So why not go with a current S3 HD? True HD UI is nice (I hope it's fast!), newer processor, and potential future upgrades. I wasn't caught up in the marketing hype, but I'll have to admit my first reaction to the Premiere's unveiling was still disappointment. Then, as I started talking about switching back to Tivo with friends who love their S3, my excitement for the new box grew.

Judging by this thread, the next Tivo isn't much for current-gen HD users. But as someone who's gone without Tivo for years, I'm looking forward to sipping the cool-aid again -- I can't wait for the Premiere!


----------



## SMWinnie (Aug 17, 2002)

I'm certainly not going to be an early adopter. If pyTivo and WinMFS work reliably and if Premiere <-> TiVo HD copies work well then I will be adding a Premiere.

I have a Motorola 6412 that I would immediately replace with a Premiere if the Premiere supported Comcast's On Demand. (My younger kid loves On Demand.)


----------



## innocentfreak (Aug 25, 2001)

From another thread



Bsteenson said:


> Also, I realized after I had placed my order for a new Premiere that I'm not sure pyTiVo will work with the new box, either. My enjoyment of TiVo would be seriously compromised if I couldn't transfer movies etc. from my computer to TiVo (and don't tell me about TiVo Desktop. Paid for the Plus version, hated it, never use it.)





wmcbrine said:


> It will. Better, even. Or so I'm told.


----------



## PaulNEPats (Aug 11, 2007)

Maybe down the road. I'll wait until the dust clears after launch and see what exactly can/can't be done with these boxes.


----------



## Jonathan_S (Oct 23, 2001)

Jonathan_S said:


> I'll probably wait until the first hands on reports get posted here, before I pull the trigger, just because there are a couple things I'm still wondering about:
> [snip]
> * How does the THX calibration work on the XL. (Does it allow you to adjust your TV or adjust the TiVo. Later would be preferable since the TV is already calibrated to the blu-ray, so any issues I found would be due to differences between the devices. Further adjusting the TV wouldn't help)


Looks like that's just a calibration video to help adjust your TV.


TiVo Premiere manual said:


> *Optimize THX* Your TiVo Premiere XL includes a video in the My Shows or Now Playing list that helps you optimize THX sound and video.
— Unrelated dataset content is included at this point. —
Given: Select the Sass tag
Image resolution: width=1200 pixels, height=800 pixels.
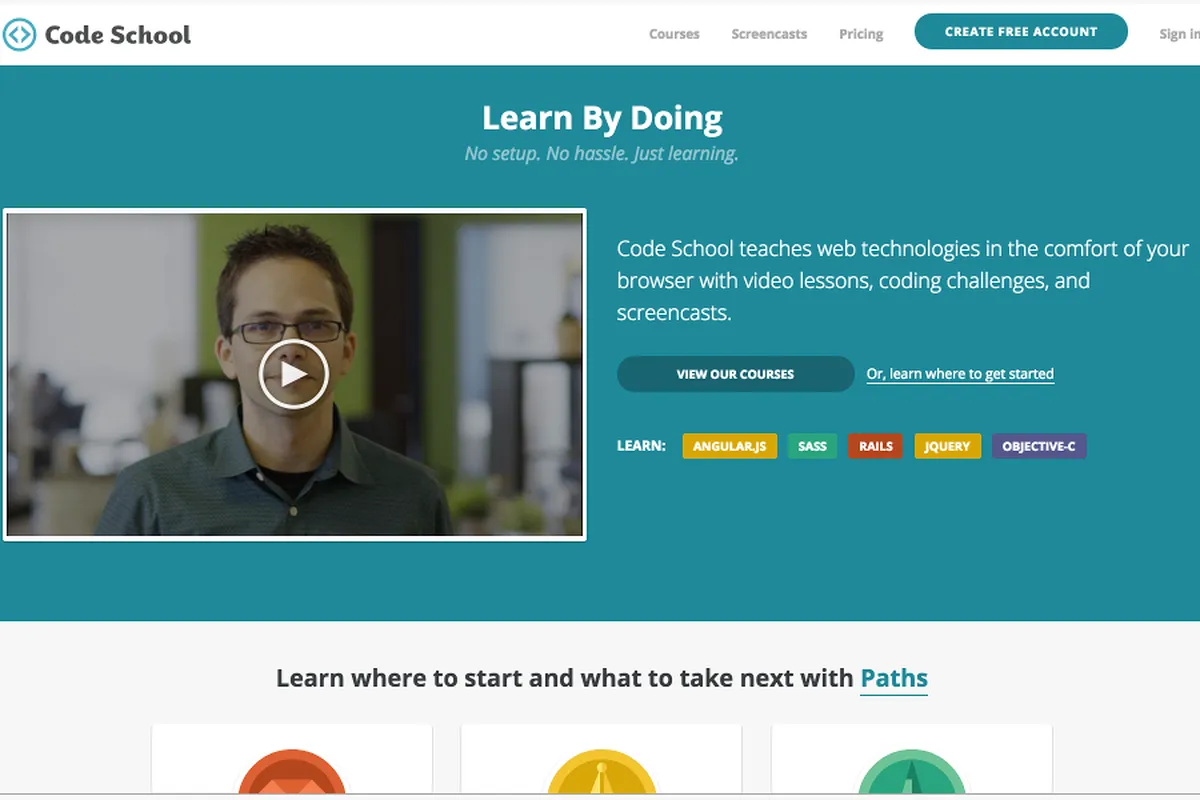Looking at the screenshot, I should click(x=812, y=446).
If your TV screen exceeds 50", THX recommends playing the THX Optimizer.


----------



## propeciakid (Sep 26, 2008)

WhiskeyTango said:


> Based on what we've heard so far, would you consider buying the new Tivo?


Normally, I would wait but with the new HD interface, speedier processor, smaller profile, energy savings, and the discounted lifetime it was enough to convince me to order the new Series 4 box.


----------



## Alphi (Dec 11, 2004)

I'll be honest, I'm truly torn. You see, I'll be in the market (very soon) for a new (HD) TiVo anyways, as in a few months my cable provider (Comcast) will stop broadcasting most of their analog channels, and my Humax DVD/TiVo that we have in the bedroom will need to be replaced (either that or have to deal with letting the Humax control yet another bulky cable box - not the preferable option, to be sure).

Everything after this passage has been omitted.